GROUP OF 13 – THROUGH THE ALLEYS OF TIME
8 February - 2 June
From February to June visitors to the Museum of Russian Impressionism have the chance to cast a backwards glance ‘through the alleys of time’ to Russian art of the 1930s — to the world of early Soviet intellectuals and aesthetes, the artists who comprised the Group of 13.
Their graphic and pictorial works featuring dynamic city life reflects the art of the old masters,yet also the principles of Impressionism nd Post-Impressionism. Guest curator Nadezhda Plungian offers a new reading of the works of Vladimir Milashevsky and Daniil Daran, Tatyana Mavrina and Nikolai Kuzmin, Nadezhda Udaltsova and Alexander Drevin. The story of this group will be complemented with works by Edgar Degas, Jean-François Millet and Othon Friesz, with whom the ‘13’ conducted a conceptual dialogue.
Named after the number of participants in their first exhibition, the Group of 13 (1929–1931) officially existed for only a few years, but the artists’ friendship and creative quest continued until the 1970s. This project will increase our knowledge of masters who chose the format of documentary drawing, chamber painting and book illustration for their statements. In contrast to the exemplary subject matter of the socialist realists, the Group of 13’s main theme was the changing everyday life: city streets and intersections with trams and people hurrying about their affairs, parks and racecourses, water stations and beaches.
Rather than reconstructing the group’s exhibitions, the museum will recreate the art laboratory in which the ‘style of the 13’ was formed and developed — a quick sketch from life, consonant with the speed of the modern age, often scribbled with a pen feather or match, without preparation or subsequent refinement. The artists did not continue the experiments of the avant-garde and distanced themselves from the tasks of proletarian art, instead their art reworked the techniques of masters from past eras and early European modernism: from Rembrandt’s intense shadows and Francisco Goya’s expressive strokes to the colour line of Edgar Degas or the instant interpretations of the Impressionists.

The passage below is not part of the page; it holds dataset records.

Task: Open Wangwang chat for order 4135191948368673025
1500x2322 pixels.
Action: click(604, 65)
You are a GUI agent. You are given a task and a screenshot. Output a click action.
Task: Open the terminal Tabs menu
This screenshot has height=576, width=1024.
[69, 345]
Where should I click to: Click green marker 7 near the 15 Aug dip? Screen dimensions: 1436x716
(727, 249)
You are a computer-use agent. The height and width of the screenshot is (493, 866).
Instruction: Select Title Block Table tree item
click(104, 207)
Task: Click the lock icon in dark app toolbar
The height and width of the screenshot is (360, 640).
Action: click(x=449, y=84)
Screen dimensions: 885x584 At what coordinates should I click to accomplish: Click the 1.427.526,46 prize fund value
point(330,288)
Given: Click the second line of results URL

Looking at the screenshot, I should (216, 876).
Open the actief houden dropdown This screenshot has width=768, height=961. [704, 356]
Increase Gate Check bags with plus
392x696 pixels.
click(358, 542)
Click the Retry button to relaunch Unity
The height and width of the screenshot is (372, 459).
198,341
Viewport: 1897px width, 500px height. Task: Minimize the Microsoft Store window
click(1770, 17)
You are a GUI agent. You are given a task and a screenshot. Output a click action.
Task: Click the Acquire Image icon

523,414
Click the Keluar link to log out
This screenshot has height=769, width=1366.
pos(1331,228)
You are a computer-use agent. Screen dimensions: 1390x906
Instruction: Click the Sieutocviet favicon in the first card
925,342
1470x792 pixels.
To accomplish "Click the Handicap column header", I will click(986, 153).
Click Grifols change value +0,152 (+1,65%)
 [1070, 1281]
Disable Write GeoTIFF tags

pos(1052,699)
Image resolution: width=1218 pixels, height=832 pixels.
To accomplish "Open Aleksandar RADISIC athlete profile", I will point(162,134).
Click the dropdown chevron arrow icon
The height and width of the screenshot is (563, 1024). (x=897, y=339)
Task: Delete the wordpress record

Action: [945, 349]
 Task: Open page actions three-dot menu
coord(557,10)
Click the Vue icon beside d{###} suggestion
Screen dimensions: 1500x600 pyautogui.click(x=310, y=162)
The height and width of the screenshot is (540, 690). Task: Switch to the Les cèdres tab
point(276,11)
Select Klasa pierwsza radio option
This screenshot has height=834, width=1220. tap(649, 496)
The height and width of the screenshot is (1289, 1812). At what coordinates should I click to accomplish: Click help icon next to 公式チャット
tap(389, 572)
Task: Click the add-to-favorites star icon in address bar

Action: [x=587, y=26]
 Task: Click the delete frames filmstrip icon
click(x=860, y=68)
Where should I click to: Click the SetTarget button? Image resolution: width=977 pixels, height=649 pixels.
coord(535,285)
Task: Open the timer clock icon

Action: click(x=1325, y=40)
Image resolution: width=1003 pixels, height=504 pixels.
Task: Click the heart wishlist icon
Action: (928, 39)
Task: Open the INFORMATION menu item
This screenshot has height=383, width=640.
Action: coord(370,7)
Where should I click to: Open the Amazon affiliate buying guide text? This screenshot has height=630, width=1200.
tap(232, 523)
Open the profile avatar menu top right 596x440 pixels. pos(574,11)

The eleven thematic sections of the exhibition will introduce the main representatives of the ‘13’ and outline key factors of the context in which the group worked. Part of the exhibition will be dedicated to the Leningrad circle of the poet Mikhail Kuzmin and self-taught artists Yuri Yurkun and Olga Arbenina-Hildebrandt. A separate topic will be book illustration, to which the Group of 13 brought their ‘fast drawing’ technique. On the third floor the museum will display paintings and graphics from post-war years.
Visitors will be treated to a number of discoveries: rarely exhibited works by Roman Semashkevich and Valentin Yustitsky, complemented by artistic dialogues with Maurice de Vlaminck and Louis Valtat. Also for the first time, we present a picturesque portrait of ‘13’ participant Antonina Sofronova by Vladimir Milashevsky, who is known primarily for his graphic works.
This is the first large-scale presentation of art by the Group of 13, with items from museum collections including the State Russian Museum, the State Tretyakov Gallery, the Pushkin State Museum of Fine Arts, and others. More than 300 works of graphics, painting, decorative and applied arts, and books from 17 museums and 13 private collections comprise a multi-layered tale about the fate of independent Soviet artists.
The articles collected in the catalogue by curator Nadezhda Plungian, art historians Marina Borovskaya and Alexey Petukhov, and collector and book culture researcher Mikhail Seslavinsky will complement our understanding of the Group of 13 and its place in the Soviet artistic environment, the connections with the Saratov creative community and the participants’ passion for European masters. This publication will also include archival documents and photographs, some published for the first time.
In 2024 the Art, Science and Sport Charitable Foundation will become a partner of the museum’s inclusive programme as part of ‘Un Certain Regard’, a support programme for the visually impaired. Tactile stations for blind and visually impaired visitors will be set up for a number of works in the exhibition. Upon completion of the project these models will become part of the permanent exhibitions at regional museums. The project will be accompanied by an extensive educational programme with events for adults, children and adolescents, as well as inclusive activities.
Curator: Nadezhda Plungian — PhD in History of Art, curator, teacher at the Higher School of Economics.